Start of Source text

In other words, your 40s are often the real turning point. While there are products that can help slow the process—including sun damage-specific creams, like Drunk Elephant A-Passioni Retinol Cream ($74, sephora.com) and firming formulas, like Erno Laszlo Firming Cream ($128, nordstrom.com)—Dr. Frank says that Ultherapy, an in-office treatment, is a non-invasive way to improve skin elasticity sans surgery. It's designed to boost collagen production and lift and tighten the chin, neck, and chest.
In Your 50s and Beyond
Once you reach your 50s, Dr. Marchbein says that the signs of aging will become more evident—especially if areas of concern have yet to be addressed and maintained. "Because there is no new collagen being produced, we see more dramatic sagging and skin laxity throughout, dropping and heaviness of the upper eyelids and brows, sagging at the cheeks and deeper smile lines and marionette lines, as well as more pronounced jowls with a less well-defined jawline," she explains. "We also notice sagging and laxity in the neck and more prominent platysma bands in the neck (think the vertical muscles), which contributes to the downward pull on the face and jawline."
All this is to say that if you wait until your 50s to address your any aging concerns (like wrinkles and sun spots—not moisture levels, which can be adjusted fairly easily), it will likely be too little too late. Unless, of course, you skip over-the-counter skincare products and opt for an in-office treatment. "Fraxel can help reduce pigmentation such as sunspots and it also helps even out skin tone," Dr. Frank says, noting that this is especially beneficial for women during menopause, who, thanks to lower estrogen levels, may notice thinning, sagging, and wrinkling skin at a higher rate.

End of Source text
Start of Collected data

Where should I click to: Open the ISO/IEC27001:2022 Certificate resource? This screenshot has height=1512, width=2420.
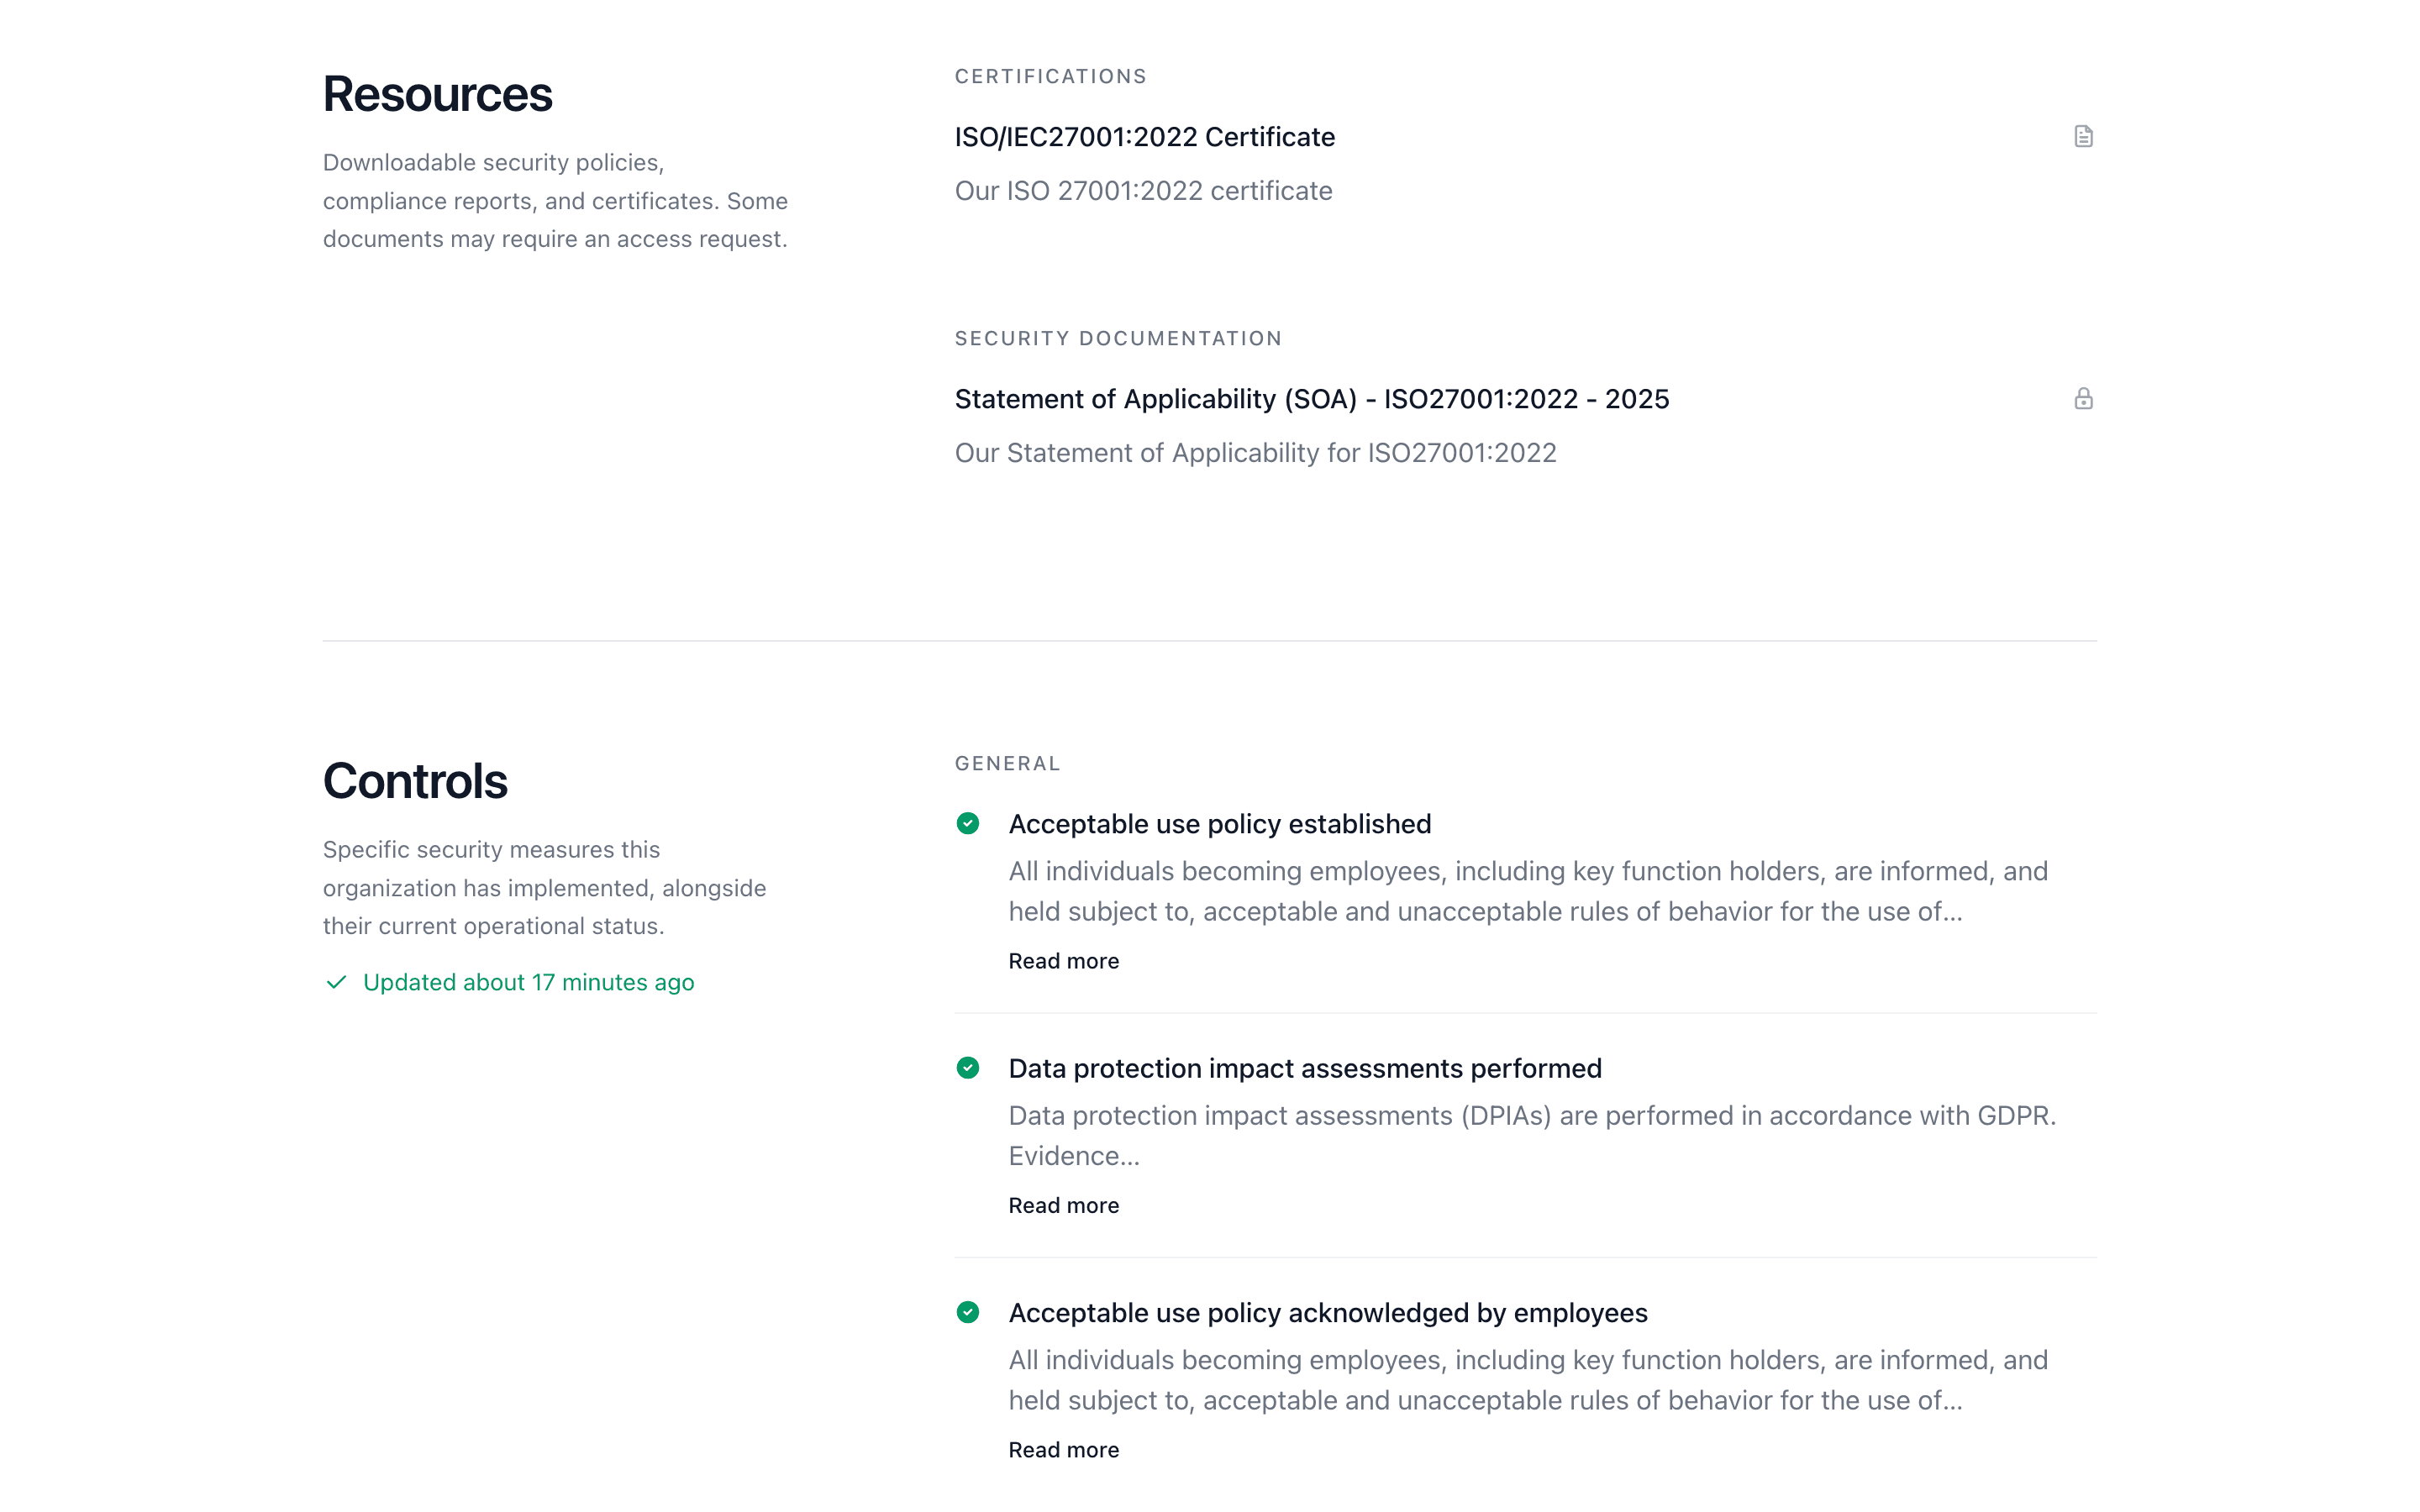1144,137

End of Collected data

> _Activities_:
a - In the text on skin aging, what does Dr. Frank say Fraxel can help reduce?
b - Continue the text on skin aging from where it stops.

> _Answers to the exercise_:
a - Pigmentation such as sunspots.

b -
The Most Prominent Changes of All
Of course, it's important to remember that everyone ages differently, so what you experience in your 30s could be on par with what someone else experiences in their 40s, and vice versa. With this in mind, it's better to simply understand the most common changes a woman can expect as she ages. According to Dr. Frank, a loss of luminosity, hyperpigmentation, under-eye darkness, laxity in the neck area, easily-irritated or inflamed skin, and static fine lines and wrinkles are some of the most tell-tale signs that your skin is changing.
As for the best course of action to combat each? The most important anti-aging advice we can give you is this: You are never too young to visit a board-certified dermatologist. Not only can skin cancer happen at any age, but premature aging can, too. "If there is ever a new or changing spot, a spot that is bleeding or not healing, or just something you are concerned about, do not hesitate to see your dermatologist," Dr. Marchbein says.